Dall’altra parte della platea un militante grida come un forsennato: “Massimo, di’ qualcosa di sinistra! Dilla Massimo, ce la puoi fare!”.
Non si sa come, si arriva al momento degli appelli finali.
Giachetti elenca i punti di forza della legge costituzionale (“è una riforma che semplifica e permetterà alle istituzioni di lavorare meglio per i cittadini”).
Poi, all’ultimo secondo utile, sferra un “colpo basso”, tirando fuori il Patto della Crostata tra D’Alema e Berlusconi: l’accordo stipulato a casa di Gianni Letta per portare a termine i lavori della Bicamerale.
La folla perde la calma, ancora una volta. “Buffone!” e partono altri fischi. “Se questi sono i vostri argomenti allora voto No”, si sgola un militante.
Tocca a D’Alema: “Non ci fu nessun patto e non ci fu nessuna crostata”, ribatte al vicepresidente della Camera.
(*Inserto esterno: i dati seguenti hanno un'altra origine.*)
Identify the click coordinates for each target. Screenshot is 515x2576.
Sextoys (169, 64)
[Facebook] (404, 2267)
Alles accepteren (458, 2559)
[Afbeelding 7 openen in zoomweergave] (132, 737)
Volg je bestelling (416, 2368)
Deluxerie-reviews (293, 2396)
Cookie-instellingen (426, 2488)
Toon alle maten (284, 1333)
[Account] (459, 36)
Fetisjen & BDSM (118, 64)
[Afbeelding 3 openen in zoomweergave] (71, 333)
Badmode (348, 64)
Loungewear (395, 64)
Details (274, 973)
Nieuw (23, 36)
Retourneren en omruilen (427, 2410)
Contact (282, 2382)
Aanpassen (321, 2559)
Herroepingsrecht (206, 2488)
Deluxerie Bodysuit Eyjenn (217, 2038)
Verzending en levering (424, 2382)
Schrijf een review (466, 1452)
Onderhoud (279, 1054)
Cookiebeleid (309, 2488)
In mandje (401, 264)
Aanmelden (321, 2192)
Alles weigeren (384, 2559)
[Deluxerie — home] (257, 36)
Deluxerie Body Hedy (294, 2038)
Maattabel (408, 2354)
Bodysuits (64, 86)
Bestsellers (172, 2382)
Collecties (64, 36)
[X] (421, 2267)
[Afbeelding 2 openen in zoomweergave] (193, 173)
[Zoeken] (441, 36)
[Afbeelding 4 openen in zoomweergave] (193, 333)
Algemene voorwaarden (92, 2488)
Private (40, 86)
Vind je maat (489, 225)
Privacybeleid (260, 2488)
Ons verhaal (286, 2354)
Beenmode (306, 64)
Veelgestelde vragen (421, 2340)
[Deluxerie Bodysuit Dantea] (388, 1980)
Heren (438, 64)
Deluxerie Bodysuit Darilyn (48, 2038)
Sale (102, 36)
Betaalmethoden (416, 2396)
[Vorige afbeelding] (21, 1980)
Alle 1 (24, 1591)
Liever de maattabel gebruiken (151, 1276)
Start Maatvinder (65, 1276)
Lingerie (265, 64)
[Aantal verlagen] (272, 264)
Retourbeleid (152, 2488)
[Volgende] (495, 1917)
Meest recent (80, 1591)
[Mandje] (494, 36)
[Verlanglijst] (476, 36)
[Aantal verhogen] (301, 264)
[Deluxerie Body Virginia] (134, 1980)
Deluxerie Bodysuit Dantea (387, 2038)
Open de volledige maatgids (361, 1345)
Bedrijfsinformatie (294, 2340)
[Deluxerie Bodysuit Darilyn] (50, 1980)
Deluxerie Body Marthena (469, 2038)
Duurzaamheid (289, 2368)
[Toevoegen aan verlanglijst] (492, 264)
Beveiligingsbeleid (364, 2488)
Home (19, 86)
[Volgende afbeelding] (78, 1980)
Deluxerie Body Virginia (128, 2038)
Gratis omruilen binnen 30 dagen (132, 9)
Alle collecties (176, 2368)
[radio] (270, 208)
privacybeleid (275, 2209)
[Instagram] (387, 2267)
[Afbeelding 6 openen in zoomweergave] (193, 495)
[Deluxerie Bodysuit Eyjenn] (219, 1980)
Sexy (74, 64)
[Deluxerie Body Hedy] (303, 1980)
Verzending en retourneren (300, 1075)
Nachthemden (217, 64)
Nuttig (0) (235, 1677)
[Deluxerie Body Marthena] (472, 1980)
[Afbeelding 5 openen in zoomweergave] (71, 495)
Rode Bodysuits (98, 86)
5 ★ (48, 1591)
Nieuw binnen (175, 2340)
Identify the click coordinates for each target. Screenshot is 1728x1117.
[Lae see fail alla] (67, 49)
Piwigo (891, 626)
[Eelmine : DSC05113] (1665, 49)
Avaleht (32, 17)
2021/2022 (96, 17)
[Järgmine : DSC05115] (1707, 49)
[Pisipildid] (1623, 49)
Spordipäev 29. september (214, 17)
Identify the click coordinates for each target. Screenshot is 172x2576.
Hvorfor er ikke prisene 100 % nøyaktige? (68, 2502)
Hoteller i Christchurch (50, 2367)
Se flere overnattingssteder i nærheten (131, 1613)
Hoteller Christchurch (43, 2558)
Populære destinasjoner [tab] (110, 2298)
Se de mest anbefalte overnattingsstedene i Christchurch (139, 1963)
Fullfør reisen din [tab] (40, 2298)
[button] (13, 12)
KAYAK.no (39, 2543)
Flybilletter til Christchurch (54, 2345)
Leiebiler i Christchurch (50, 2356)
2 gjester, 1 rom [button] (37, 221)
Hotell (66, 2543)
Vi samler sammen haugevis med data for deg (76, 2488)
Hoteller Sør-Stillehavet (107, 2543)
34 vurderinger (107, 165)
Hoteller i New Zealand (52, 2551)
Infine tira le somme: “L’insieme di queste riforme, quella costituzionale e quella elettorale, riduce la sovranità popolare”.
Cala il sipario sul confronto, i due esponenti del Pd scendono finalmente dal palco mentre i militanti si allontanano alla spicciolata.
Si formano dei capannelli qua e là e Giachetti e D’Alema vengono raggiunti dai rispettivi sostenitori. Non piove più, il clima si fa disteso.
E’ arrivato il momento di farsi selfie.